One exact copy of the listing is needed. It should contain no pictures.

----

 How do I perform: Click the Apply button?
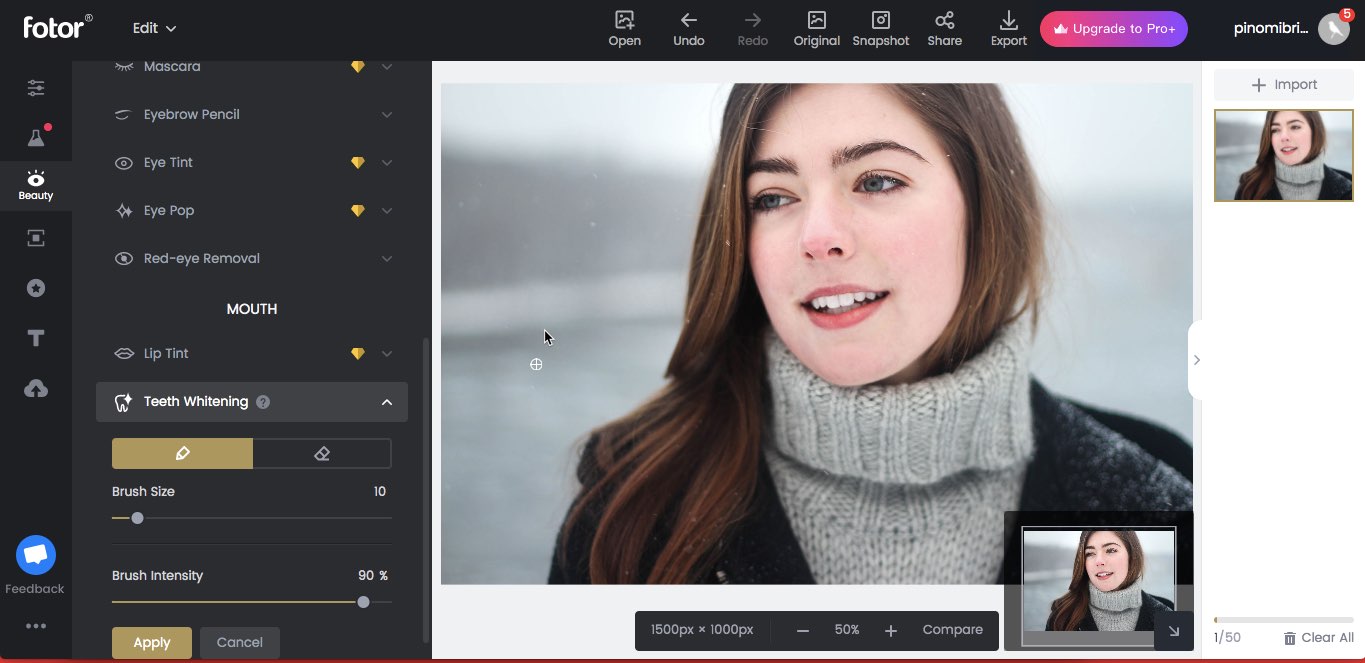click(152, 642)
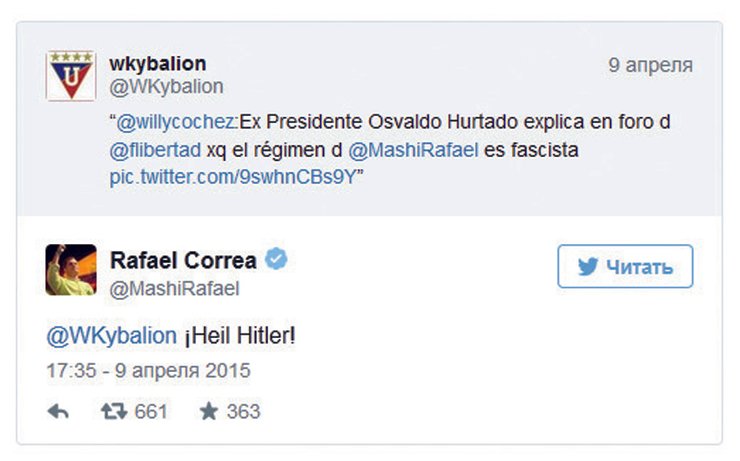The height and width of the screenshot is (461, 740).
Task: Favorite the tweet with the star icon
Action: pos(209,412)
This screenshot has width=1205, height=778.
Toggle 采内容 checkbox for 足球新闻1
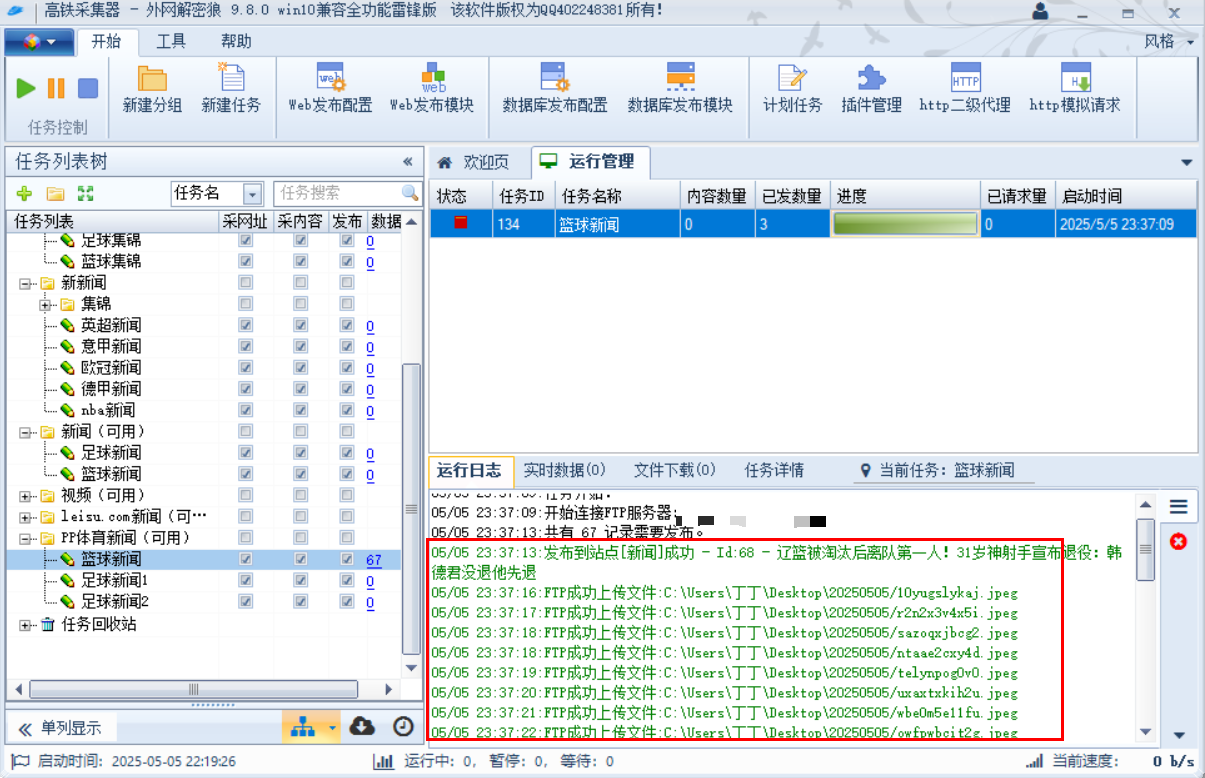300,581
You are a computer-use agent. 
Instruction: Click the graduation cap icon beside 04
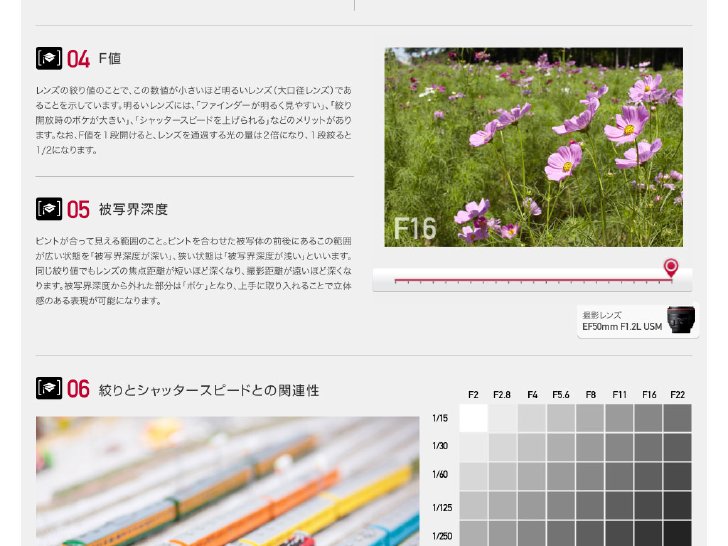coord(49,58)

----

WRITTEN ANSWER.
 How do I perform: Click the Apply button?
click(152, 642)
The height and width of the screenshot is (461, 740).
Task: Favorite the tweet with the star icon
Action: pos(209,412)
This screenshot has width=1205, height=778.
Toggle 采内容 checkbox for 足球新闻1
300,581
You are a computer-use agent. 
Instruction: Click the graduation cap icon beside 04
coord(49,58)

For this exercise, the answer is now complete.